As a guiding philosophy, businesses should operate on the “not if, but when” assumption that defenses will be breached at some point. This puts the focus on timely detection and response, rather than purely on prevention. There is more work to do on this front, but progress is being made: In 2018, the global average dwell time (spent by attackers inside networks before detection) decreased by around 25% to 78 days, thanks in part to smarter and more rigorous monitoring of network activity.
Know Your Partners
Perform thorough due diligence when integrating with third-party services to create a seamless experience.

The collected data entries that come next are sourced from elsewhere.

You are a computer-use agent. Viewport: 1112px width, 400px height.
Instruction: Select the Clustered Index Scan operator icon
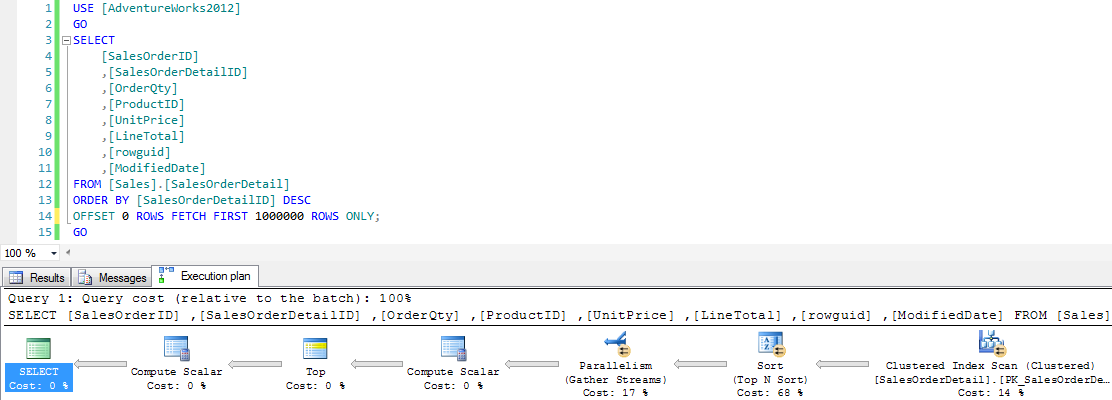tap(991, 344)
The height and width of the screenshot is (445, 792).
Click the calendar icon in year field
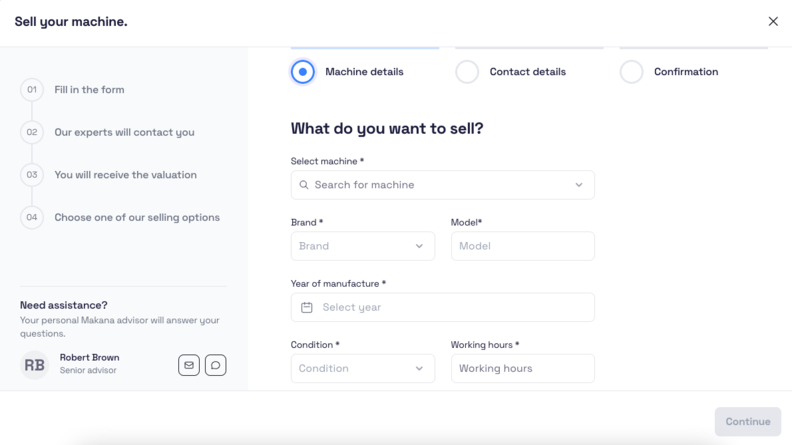tap(307, 307)
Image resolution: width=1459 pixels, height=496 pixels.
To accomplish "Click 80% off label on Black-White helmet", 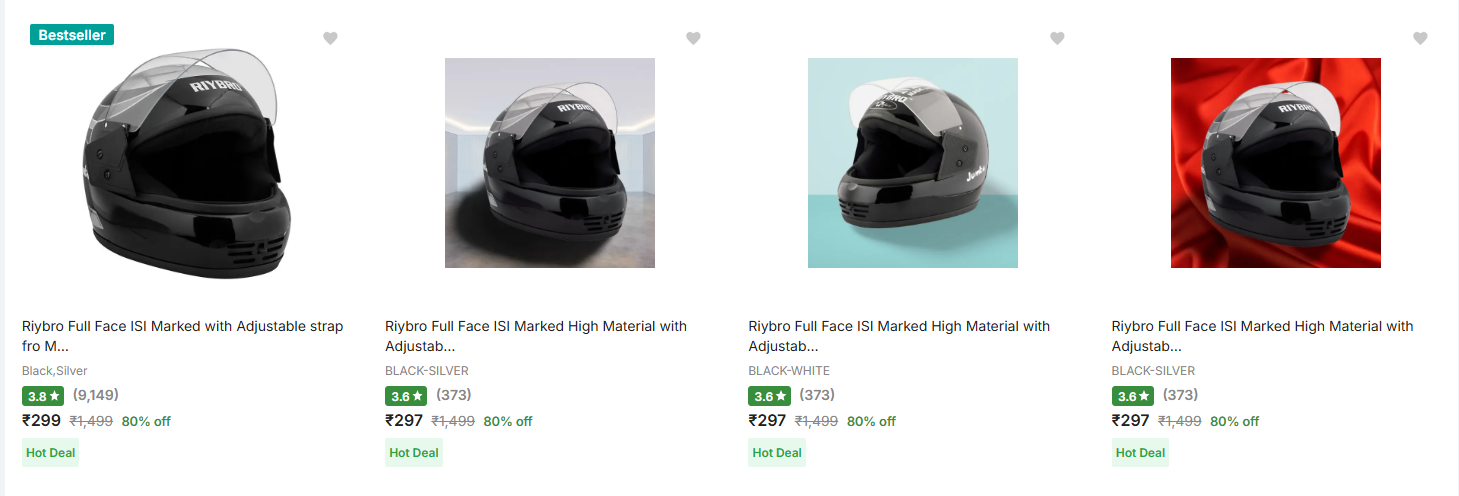I will (x=871, y=422).
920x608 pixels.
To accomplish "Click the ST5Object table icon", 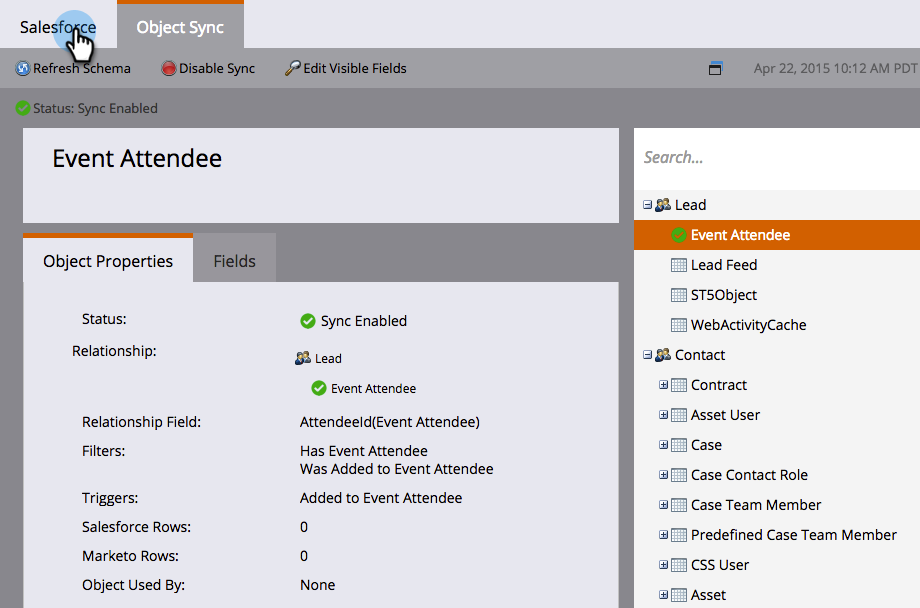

Companies may rely on an extended supply chain to offer a convenient service, but they should carefully evaluate both their upstream and downstream dependencies, along with any cyber risk this may introduce. Many organizations have recently improved their third-party risk management capability, limiting access to critical internal infrastructure, and establishing robust monitoring and visibility, such as through consolidated management dashboards.
View Data As a Liability
View data as a liability, weighing the benefits of collecting incremental consumer data that may enable them to marginally improve or tailor a product against the cost of a potential breach. At the end of the day, while consumers seek ease, they also value privacy. No one wants to have their identity stolen when they book a vacation.
The benefits of digital seamless are significant and exciting, but to quote a certain superhero, “with great power comes great responsibility.” As digital seamlessness becomes more and more a part of our day-to-day lives, it is essential to have consistently strong cyber resilience across this fast-changing ecosystem.